# Almendra Cowl, so beautiful



## Toby's Mom (Dec 8, 2011)

http://knitting-and-so-on.blogspot.ch/2014/09/almendra-cowl.html


----------



## Buttons (Feb 11, 2011)

Very Nice.


----------



## boncroft (Apr 16, 2014)

is there any way the patterns could be sent by mail for those of us with no printer?


----------



## BrightMoon (Aug 11, 2013)

Thanks


----------



## Buttons (Feb 11, 2011)

boncroft said:


> is there any way the patterns could be sent by mail for those of us with no printer?

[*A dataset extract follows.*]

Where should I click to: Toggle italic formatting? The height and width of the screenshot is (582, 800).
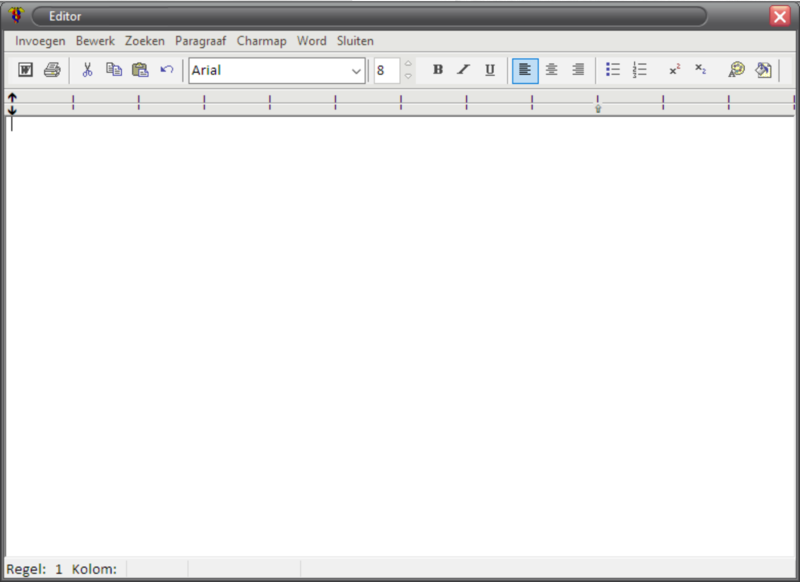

When i don't have a printer, I write them out in a notebook. This way I can keep them together. But to answer your question, I'm not sure. I think it depends where you are getting the patterns from. You would have to actually ask them to mail them to you. Or you can save them on your computer then go to your local library and bring up your email and then print them out there.


----------



## CuriousKitty (Dec 19, 2013)

Beautiful! Well fitting the colours to the pattern! Soothing! Thank you!


----------



## kiwiannie (Jul 30, 2011)

Beautiful.


----------



## PhoenixFire (Feb 26, 2014)

gorgeous!!


----------



## no1girl (Sep 4, 2012)

perfect!


----------



## maureenb (Apr 1, 2011)

Wow!


----------



## knittingnanna19 (Nov 6, 2013)

It's gorgeous. I have this printed out in a folder I keep for patterns I really, really like.


----------



## sbeth53 (Mar 29, 2011)

Very pretty and it would look great in so many color combinations. Thanks for the link.


----------



## NanaMc (Sep 22, 2014)

The pattern is lovely!


----------



## Yeye (Feb 1, 2013)

Do your computer give you the means to copy and paste? In my iMac I can highlight whatever I want to copy, then copy it and paste in a blank text edit "sheet". You could also bookmark it.


----------



## ptspraker (Apr 13, 2012)

Love your cowl. It is beautiful.


----------



## uknurse (Sep 30, 2011)

If you like, I can print it and send to you in the mail.


----------



## tweeter (Dec 22, 2012)

very pretty


----------



## riversong200 (Apr 20, 2014)

Gorgeous colors!


----------



## Annekeetje (Apr 10, 2014)

Very nice


----------



## ParkerEliz (Mar 21, 2011)

I'd u don't have a printer, could you save them in your Ravelry "library" and print them at your local library?


----------



## Nancylynn1946 (Nov 19, 2012)

Can't wait to try this pattern.
Thanks for sharing.


----------



## Nancylynn1946 (Nov 19, 2012)

Can't wait to try this pattern.
Thanks for sharing.


----------



## Browniemom (Sep 24, 2012)

Simply lovely. Thank you for sharing. :thumbup:


----------



## imaknuttyknitter (Feb 23, 2011)

Beautiful and all the different color combos you could use are endless.


----------



## Annekeetje (Apr 10, 2014)

There are a lot of other lovely patterns on her blog too...


----------